Młoda obywatelka Ukrainy zostawiła w pociągu jadącym niemal przez całą Polskę torbę z rzeczami, które w poruszaniu się po obcym kraju były niezbędne. W środku były nie tylko pieniądze i karty płatnicze, ale przede wszystkim dokumenty – dowód osobisty i paszport. Kierownik pociągu przekazał torbę policjantom, którym udało się dotrzeć do właścicielki. 19-latka przyjechała do gorzowskiej komendy z sąsiedniego województwa.
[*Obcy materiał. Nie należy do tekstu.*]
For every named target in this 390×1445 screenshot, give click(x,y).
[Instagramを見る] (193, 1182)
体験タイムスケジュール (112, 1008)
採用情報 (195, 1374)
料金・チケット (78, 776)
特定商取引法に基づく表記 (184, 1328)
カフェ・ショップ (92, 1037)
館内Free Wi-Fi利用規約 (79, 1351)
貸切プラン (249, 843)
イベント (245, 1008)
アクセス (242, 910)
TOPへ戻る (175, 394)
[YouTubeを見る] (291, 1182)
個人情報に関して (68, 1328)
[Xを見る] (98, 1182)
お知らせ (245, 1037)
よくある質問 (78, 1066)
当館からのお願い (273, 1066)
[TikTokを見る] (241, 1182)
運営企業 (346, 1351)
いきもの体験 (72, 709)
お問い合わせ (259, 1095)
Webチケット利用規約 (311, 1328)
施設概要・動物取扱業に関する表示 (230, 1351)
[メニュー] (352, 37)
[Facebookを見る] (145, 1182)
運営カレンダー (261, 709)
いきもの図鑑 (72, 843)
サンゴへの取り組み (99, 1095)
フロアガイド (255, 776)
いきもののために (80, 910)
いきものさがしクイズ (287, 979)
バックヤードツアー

Patrol gorzowskich policjantów pojechał na dworzec kolejowy, gdzie oczekiwał na nich kierownik pociągu. Przekazał funkcjonariuszom, że w składzie jadącym z Lublina do Gorzowa Wielkopolskiego znalazł czarną torbę. Były w niej dokumenty i pieniądze. Szybko okazało się, że właścicielką jest obywatelka Ukrainy. Policjanci zabezpieczyli torbę w gorzowskiej komendzie. W środku były dokumenty, karty płatnicze i gotówka. Dla osoby, która przyjechała zza wschodniej granicy były to niezwykle istotne przedmioty. Rozpoczęły się poszukiwania właścicielki.

Policjanci, którzy codziennie odwiedzają miejsca przebywania uchodźców sprawdzali, czy kobieta nie dotarła do Gorzowa Wielkopolskiego. Informacja została przekazana do punktów recepcyjnych. W poszukiwania włączyli się także dyżurni gorzowskiej jednostki. Kobieta mogła wysiąść na dworcu w innym mieście, a nawet województwie, więc informacje przekazano jednostkom na terenie kraju. Dzięki temu właścicielka została odnaleziona w województwie wielkopolskim.

W piątek (25 marca) 19-latka z Ukrainy przyjechała do gorzowskiej jednostki z mamą, by odebrać zgubę. Dzięki zaangażowaniu kilku osób, ważny bagaż wrócił do właścicielki. 19-latka była bardzo szczęśliwa, że odnalazły się jej rzeczy.